Work to be completed
Copy out only the data running from the line containing "The width and height of the screenshot is (455, 449)." down to the line containing "(x=374, y=25)", and in that copy change "Reply" to "Forward" while leaving everything else as it is.

Data for this exercise
>> BEGIN

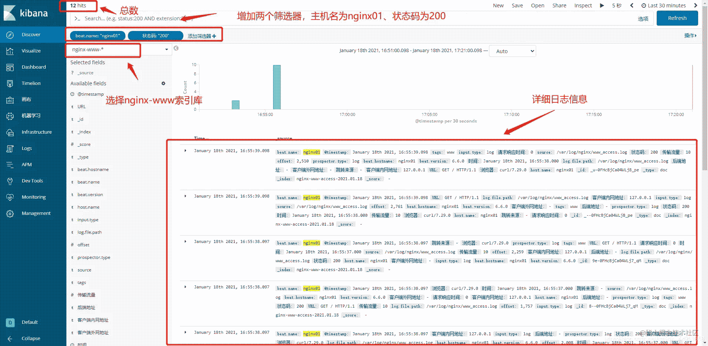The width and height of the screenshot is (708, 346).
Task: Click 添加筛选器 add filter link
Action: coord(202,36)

>> END
>> BEGIN

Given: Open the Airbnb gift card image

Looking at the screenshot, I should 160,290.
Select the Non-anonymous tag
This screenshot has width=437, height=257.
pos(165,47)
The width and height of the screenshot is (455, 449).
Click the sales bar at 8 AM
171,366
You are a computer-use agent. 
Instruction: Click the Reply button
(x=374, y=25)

>> END
>> BEGIN

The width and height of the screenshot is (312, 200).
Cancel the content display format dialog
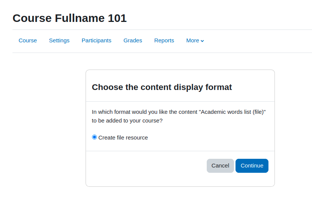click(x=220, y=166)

>> END

Solution to the problem
The width and height of the screenshot is (455, 449).
Click the sales bar at 8 AM
171,366
You are a computer-use agent. 
Instruction: Click the Forward button
(x=374, y=25)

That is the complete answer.